Thursday, February 19, 2009

Meta Critic Watch: "Must Read After My Death"

“Must Read After My Death” is the home video and cassette-tape documentary of the marriage bathed in battery acid and hell fire. Writer, Director, and grandson of the deceased couple, Morgan Dews creates a documentary that not only paints, but allows the viewer to watch dry the family portrait of despondency, anger, and frustration. Overall, the film garnered an average rating of 73 out of 100, with ratings fluxing from 60 to 88.
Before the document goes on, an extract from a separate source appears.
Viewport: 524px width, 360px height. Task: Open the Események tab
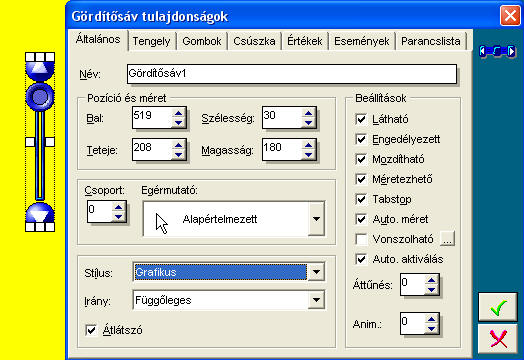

The film received its highest rating of 88 from Roger Ebert of the Sun Times. Ebert found the film to be morbidly compelling in its brutal, naked honesty of “a marriage from hell.” His extending questions and comments are interspersed throughout the plot summary. He does not offer any suggestions on what he thought could have been done better, or what was done exceptionally well, but does say that he found it horrifying and fascinating enough to earn an 88. A well done image of what to expect from the film is presented, but as he says “There are some things you will see here that will lead you to some conclusions. I will leave you to them.”

Elizabeth Weitzman of Daily News found the film worthy of a solid four star, or 80 rating. Her only description of the film as a whole is that it is “intensely compelling” dealing with its themes of sexism, neuroticism, and conformism. There really is not any lavish praised for the film, nor any burning criticisms of what it fails to do. It would seem that she found the film to be effective in its methods, but found nothing superb to write home about.

Finally- a full review! The A.V.Club’s Noel Murray opens by discussing America’s clean-cut and happy-go-lucky perception of the post-WWII culture, and how this movie shatters all of those perceptions with angst and emotional nudity that make “Revolutionary Road” into a child‘s story. She admits that the “relentless negativity can become overwhelming at times, but it’s undeniably mesmerizing.” Her focus on the eerie music over the haunting home video and lack of voice-overs helps evoke the tone and purpose behind film: to honor his grandmother’s last wish and tell the story of his family’s disgruntled past of two generations ago. Apparently the vibe was a bit too dark for Murray as she deemed it worthy a mediocre 75.

Although The Wall Street Journal’s Joe Morgenstern tagged the film at 70, his review gave the impression that his interest in the film what much higher. He described it as “a frightening-- and eerily edifying-- documentary” where “horror and social values contend for equal honors.” While he also admits that the film has the potential to be overly dark, dreary, and unwatchable, he finds that Dews’ “historian skills and artist’s eye” avoid such a film with glimpses of potential relative to what the family aspired to be.

Ella Taylor of The Village Voice gave the film its lowest rating of all critics with a rating of 60. The reasons why are not because she particularly disliked the film; as she put it, “this devastating documentary portrait of domestic misery in early-1960s suburban America” reveals the ills of the human psyches that resided in their home. She praises Dews for being able to tacitly shift the balance of domestic power to his underappreciated, disrespected, and emotionally raw grandmother to shed light on the life lived but unacknowledged in America.

Overall, critics enjoyed the effectiveness of Dews’ editing and choice of music and lack of voice-overs, but still found the film just too depressing. There was no final sense of justice or resolution for how poorly his grandfather treated his grandmother and family, which I think left neither a dry nor wet, but rather pasty taste in critics and viewers’ mouths.